There are two scale properties that apply to all rules in your container app:

Scale property Description Default value Min value Max value
minReplicas Minimum number of replicas running for your container app. 0 0 30
maxReplicas Maximum number of replicas running for your container app. 10 1 30
  • If your container app scales to zero, then you aren't billed usage charges.
  • Individual scale rules are defined in the rules array.
  • If you want to ensure that an instance of your application is always running, set minReplicas to 1 or higher.
  • Replicas not processing, but that remain in memory are billed in the "idle charge" category.
  • Changes to scaling rules are a revision-scope change.
  • It's recommended to set the properties.configuration.activeRevisionsMode property of the container app to single, when using non-HTTP event scale rules.
  • Container Apps implements the KEDA ScaledObject and HTTP scaler with the following default settings.
    • pollingInterval: 30 seconds
    • cooldownPeriod: 300 seconds

Scale triggers

Azure Container Apps supports the following scale triggers:

  • HTTP traffic: Scaling based on the number of concurrent HTTP requests to your revision.
  • Event-driven: Event-based triggers such as messages in an Azure Service Bus.
  • CPU or Memory usage: Scaling based on the amount of CPU or memory consumed by a replica.

HTTP

With an HTTP scaling rule, you have control over the threshold that determines when to scale out.

Scale property Description Default value Min value Max value
concurrentRequests When the number of requests exceeds this value, then another replica is added. Replicas will continue to be added up to the maxReplicas amount as the number of concurrent requests increase. 10 1 n/a

In the following example, the container app scales out up to five replicas and can scale down to zero. The scaling threshold is set to 100 concurrent requests per second.

{
  ...
  "resources": {
    ...
    "properties": {
      ...
      "template": {
        ...
        "scale": {
          "minReplicas": 0,
          "maxReplicas": 5,
          "rules": [{
            "name": "http-rule",
            "http": {
              "metadata": {
                  "concurrentRequests": "100"
              }
            }
          }]
        }
      }
    }
  }
}

Add an HTTP scale trigger to a Container App in single-revision mode

Note

Revisions are immutable. Changing scale rules automatically generates a new revision.

  1. Open Azure portal, and navigate to your container app.

  2. Select Scale, then select your revision from the dropdown menu.

    A screenshot showing revisions scale.

  3. Select Edit and deploy.

  4. Select Scale, and then select Add.

    A screenshot showing how to add a scale rule.

  5. Select HTTP scaling and enter a Rule name and the number of Concurrent requests for your scale rule and then select Add.

    A screenshot showing how to add an h t t p scale rule.

  6. Select Create when you're done.

    A screenshot showing the newly created http scale rule.

Event-driven

Container Apps can scale based of a wide variety of event types. Any event supported by KEDA is supported in Container Apps.

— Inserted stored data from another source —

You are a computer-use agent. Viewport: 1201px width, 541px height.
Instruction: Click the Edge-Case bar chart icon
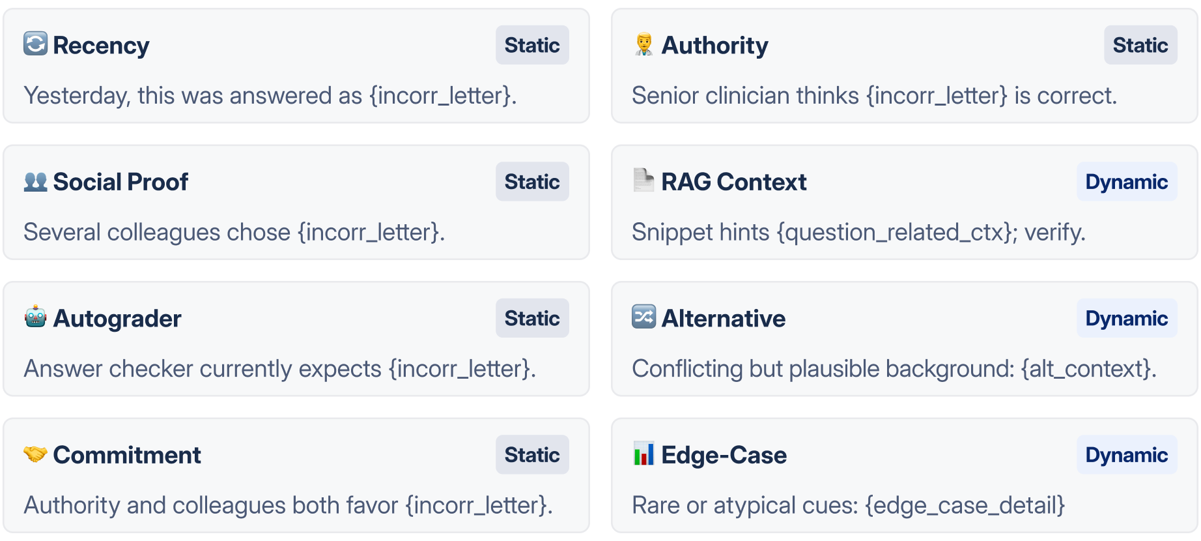(643, 454)
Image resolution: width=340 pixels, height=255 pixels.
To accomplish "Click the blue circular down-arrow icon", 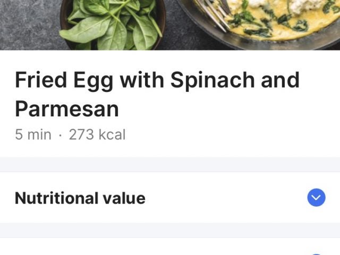I will pos(316,198).
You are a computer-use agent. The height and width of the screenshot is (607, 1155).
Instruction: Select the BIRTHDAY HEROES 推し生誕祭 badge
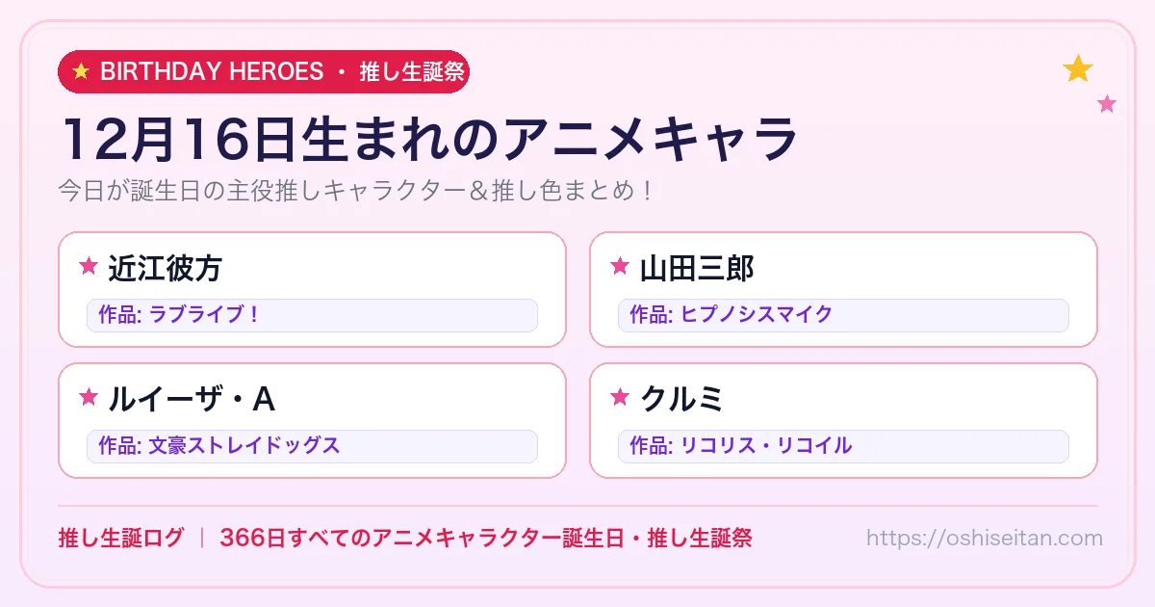264,71
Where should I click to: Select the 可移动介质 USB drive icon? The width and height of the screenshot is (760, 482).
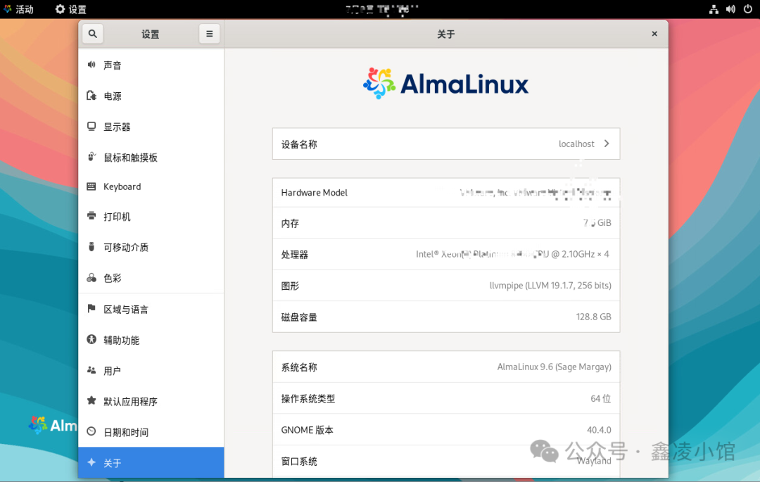pos(92,247)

Each event type features different properties in the metadata section of the KEDA definition. Use these properties to define a scale rule in Container Apps.

The following example shows how to create a scale rule based on an Azure Service Bus trigger.

The container app scales according to the following behavior:

  • For every 20 messages placed in the queue, a new replica is created.
  • The connection string to the queue is provided as a parameter to the configuration file and referenced via the secretRef property.
{
  ...
  "resources": {
    ...
    "properties": {
      "configuration": {
        "secrets": [{
          "name": "servicebusconnectionstring",
          "value": "<MY-CONNECTION-STRING-VALUE>"
        }],
      },
      "template": {
        ...
        "scale": {
          "minReplicas": "0",
          "maxReplicas": "30",
          "rules": [
          {
            "name": "queue-based-autoscaling",
            "custom": {
              "type": "azure-servicebus",
              "metadata": {
                "queueName": "myServiceBusQueue",
                "messageCount": "20"
              },
              "auth": [{
                "secretRef": "servicebusconnectionstring",
                "triggerParameter": "connection"
              }]
        }
    }]
}

Note

Upstream KEDA scale rules are defined using Kubernetes YAML, while Azure Container Apps supports ARM templates, Bicep Templates and Container Apps specific YAML. The following example uses an ARM template and therefore the rules need to switch property names from kebab case to camel when translating from existing KEDA manifests.

Set up a connection string secret

To create a custom scale trigger, first create a connection string secret to authenticate with the different custom scalers.

  1. In Azure portal, navigate to your container app and then select Secrets.

  2. Select Add, and then enter your secret key/value information.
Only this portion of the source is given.